Assignment 1>
Set down the passage from the Calli's Creamery article word for word. Begin at the words "Calli’s also found" and stop after "Creamery Facebook page.".
Assignment 2>
Please rewrite the paragraph of the Calli's Creamery article that begins "From one machine to three" in a shorter form, keeping its main facts.

Text>
----
Young entrepreneur’s ice cream business helping Louisville organizations during pandemic

An 11-year-old girl has been busy making the most of our time in isolation by helping several organizations hit hard by the pandemic. An Amazon purchase to pass some time has turned into a business.

The pandemic has given kids everywhere an early taste of summer for the last couple of months. “It definitely has been strange,” Calli Halaris said.

“The initial part was all about adjustment and how to figure out how not to lose our minds,” Kate Halaris said.

For 11-year-old Calli and her mom, that came in the form of some Amazon shopping. “We got some riding toys for outside, a giant bubble wand and the other purchase that I made was an ice cream maker,” Kate said.

They held an ice cream non social for neighbors. “Calli saw the response to that and two days later, she and I were in the car and she said, ‘Mom, I have this idea, and I think we need to help charities by selling the ice cream,'” Kate said.

Calli’s Creamery was making close to 50 pints a week at the beginning. “We have bourbon vanilla, chocolate, which is my favorite flavor, strawberry and vanilla, and we are currently working on a Fourth of July flavor, which we are pretty sure is going to be birthday cake because, happy birthday America!” Calli said.

Then, a customer posted the scoop about their business on the Louisville takeout page. “It was friends at first, but then it blew up,” she said.

From one machine to three, the mother-daughter team has delivered more than 750 ice cream pints in a month to nearly every Louisville neighborhood. They don’t keep any of the profit.

“I just love helping people, and when I see someone smile, it makes me smile, and I love to smile,” Calli said.

$2,500 has gone to several nonprofit organizations, including One Louisville COVID-19 Response Fund, Dare to Care and Hope Scarves, through its Hope Isn’t Canceled campaign.

“So many nonprofits are facing really dwindling philanthropic support at this uncertain time. We’re looking for other sources of revenue, and this one just happens to come from a creative little girl with a big heart,” says Lara MacGregor, Creator of Hope Scarves.

They’re making the most out of their free time. “We wanted them [her children] to look back on this and not have it be the worst days but some of the best,” Kate siad.

The North Oldham Middle School student found the right ingredients to growing a business and spending time with family.

“I think Calli saw a big picture that I didn’t even see, and I think that’s the beautiful thing about youth, is that ice cream, it’s not complicated, but it does make people happy,” Kate said.

Calli’s also found a sweet solution greater than herself. “For her to say, ‘I want to spend my time in such a constructive, helpful way’, just shows how bright her light is and how big her heart is, and I’m so proud of her. I know her family is so proud of her,” MacGregor said.

“As long as the world needs help and I can help them, then I’m going to help,” Calli said.

Pints are $5. You can place an ice cream delivery order through Calli’s Creamery Facebook page.

They plan on choosing more organizations to donate to in the future.
----
Records in a dataset:
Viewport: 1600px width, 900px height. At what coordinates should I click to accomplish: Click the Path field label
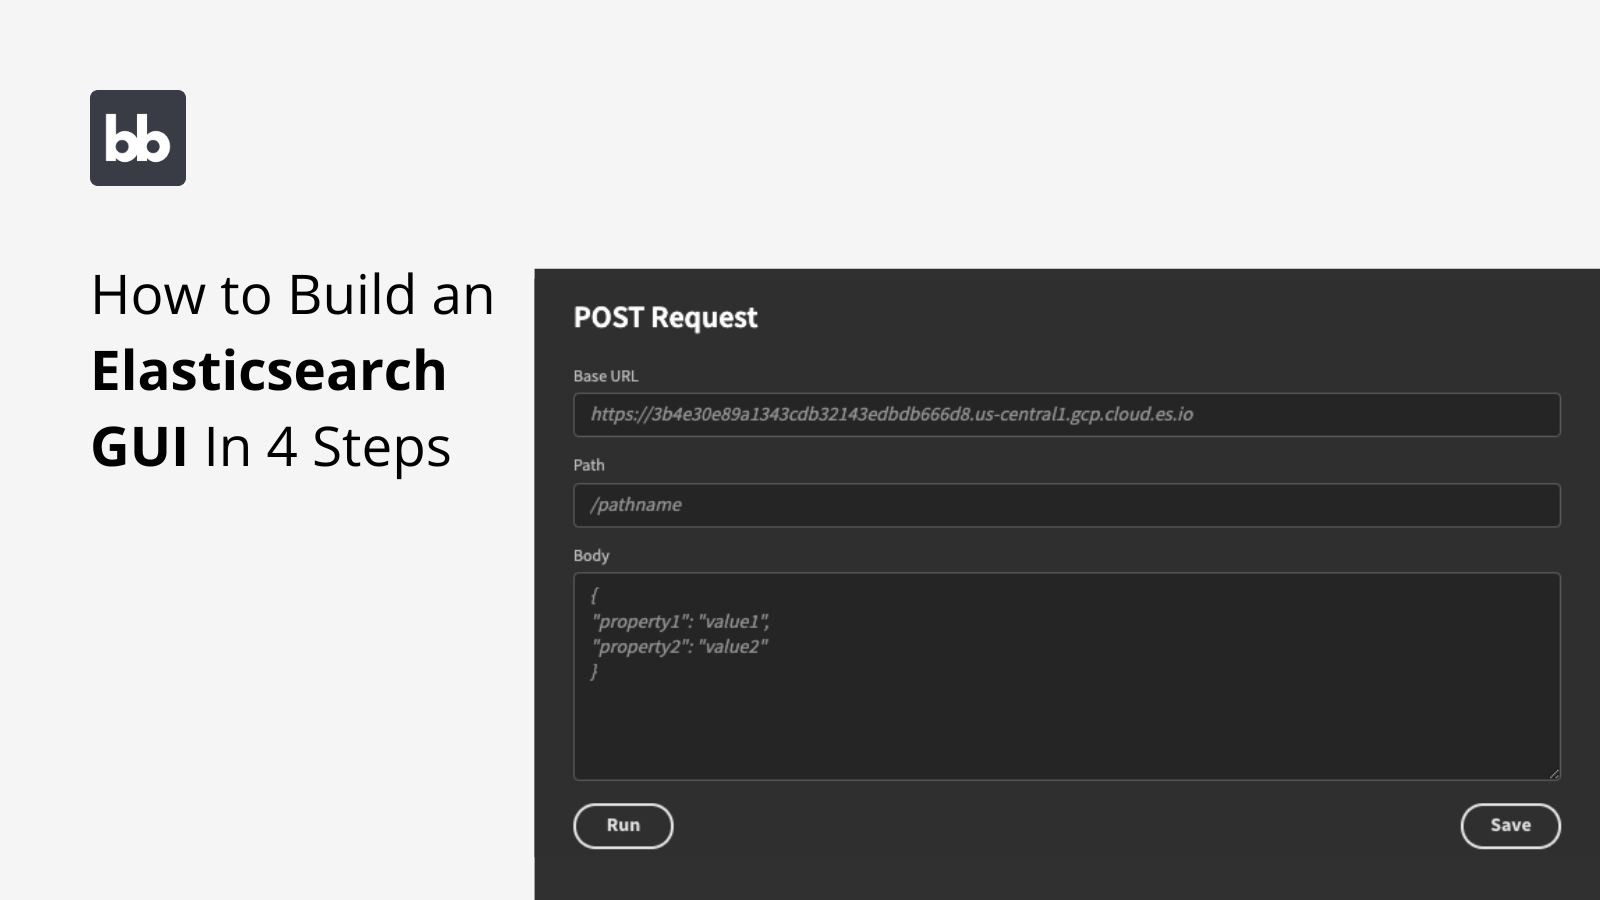(x=588, y=465)
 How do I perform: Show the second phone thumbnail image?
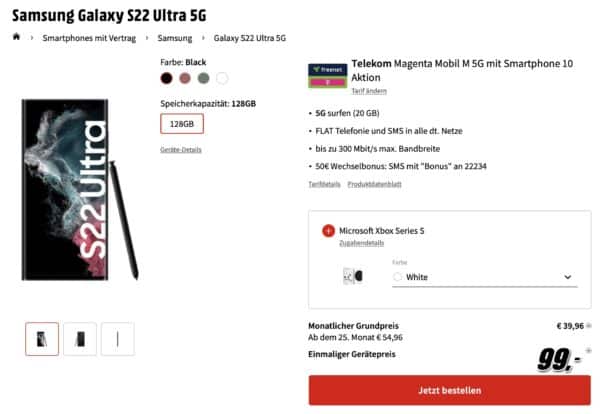click(x=80, y=339)
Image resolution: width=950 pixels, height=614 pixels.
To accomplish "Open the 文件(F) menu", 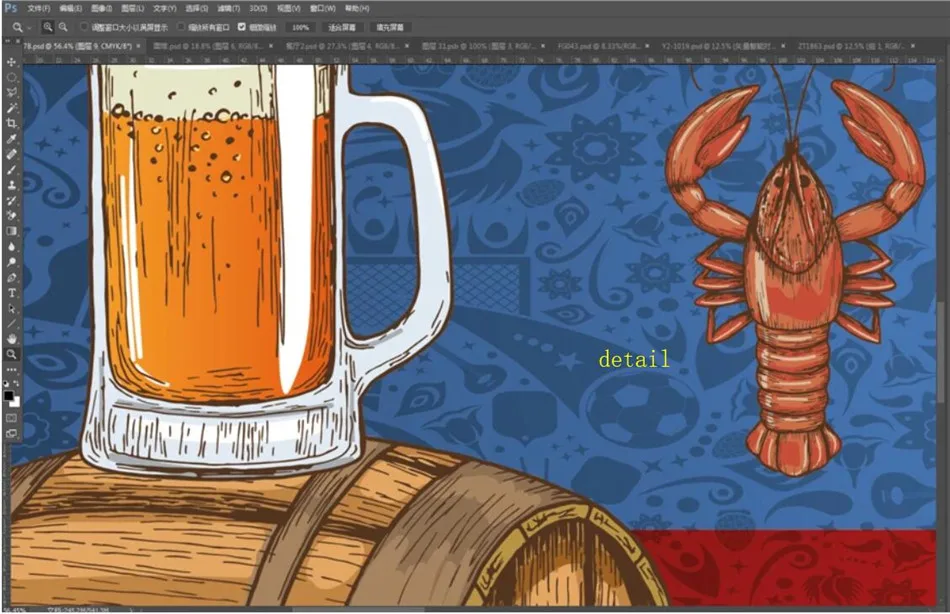I will [39, 8].
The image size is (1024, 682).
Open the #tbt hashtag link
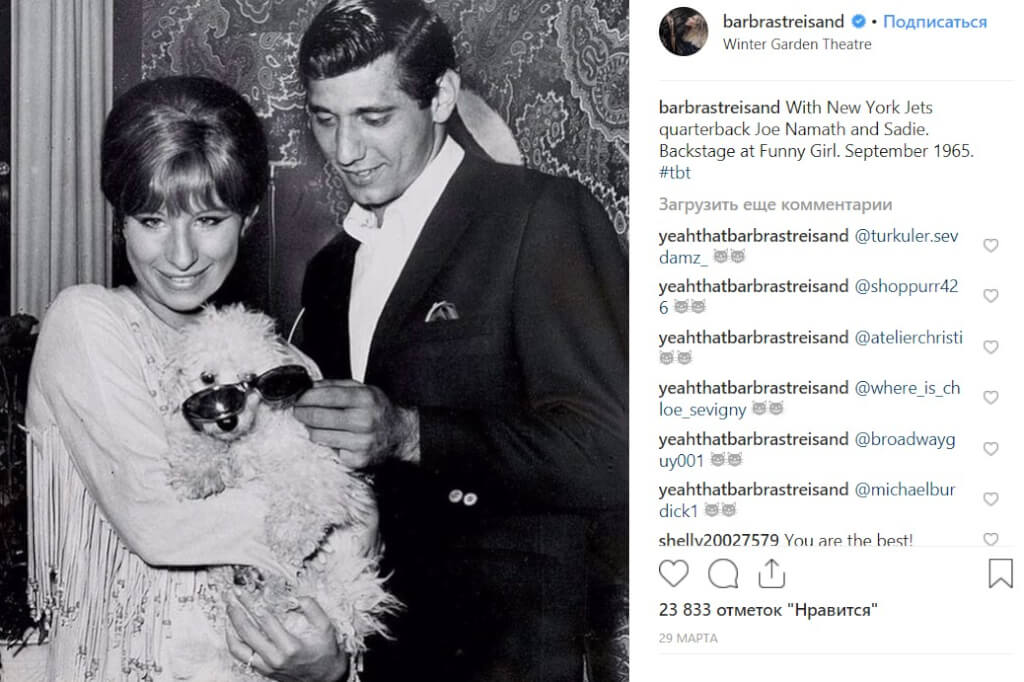click(675, 172)
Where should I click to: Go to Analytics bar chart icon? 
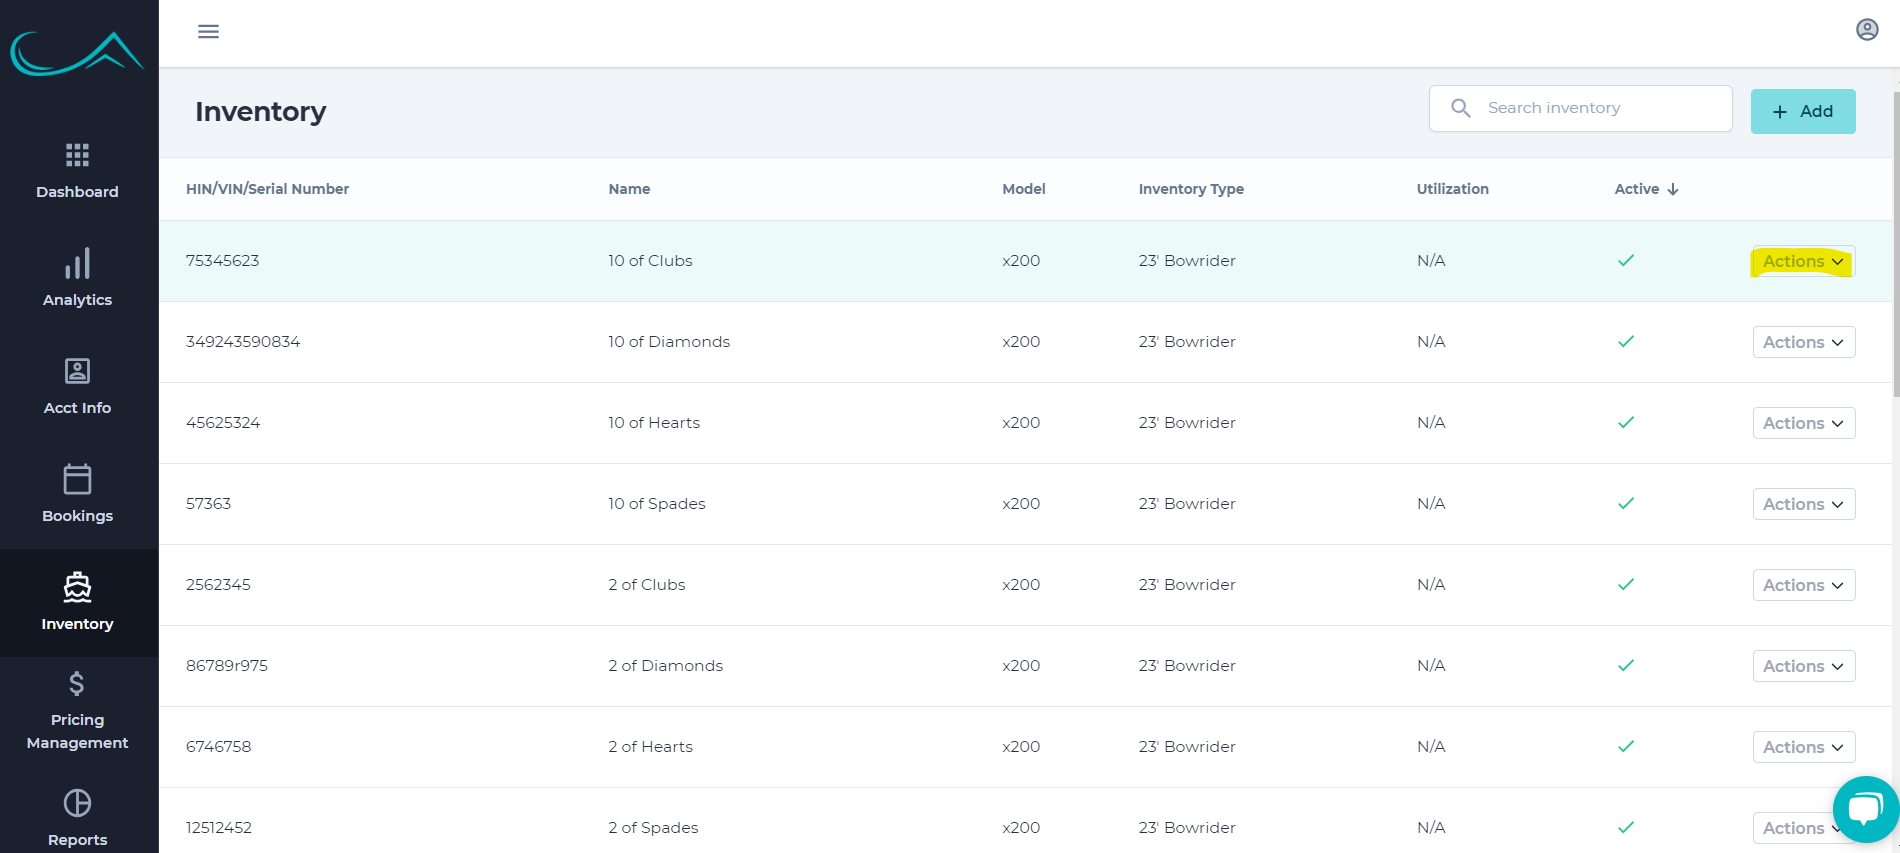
----
Response 1>
Calli’s also found a sweet solution greater than herself. “For her to say, ‘I want to spend my time in such a constructive, helpful way’, just shows how bright her light is and how big her heart is, and I’m so proud of her. I know her family is so proud of her,” MacGregor said.

“As long as the world needs help and I can help them, then I’m going to help,” Calli said.

Pints are $5. You can place an ice cream delivery order through Calli’s Creamery Facebook page.

Response 2>
Growing from one machine to three, the mother and daughter delivered over 750 pints of ice cream in a month to almost every Louisville neighborhood and kept none of the profit.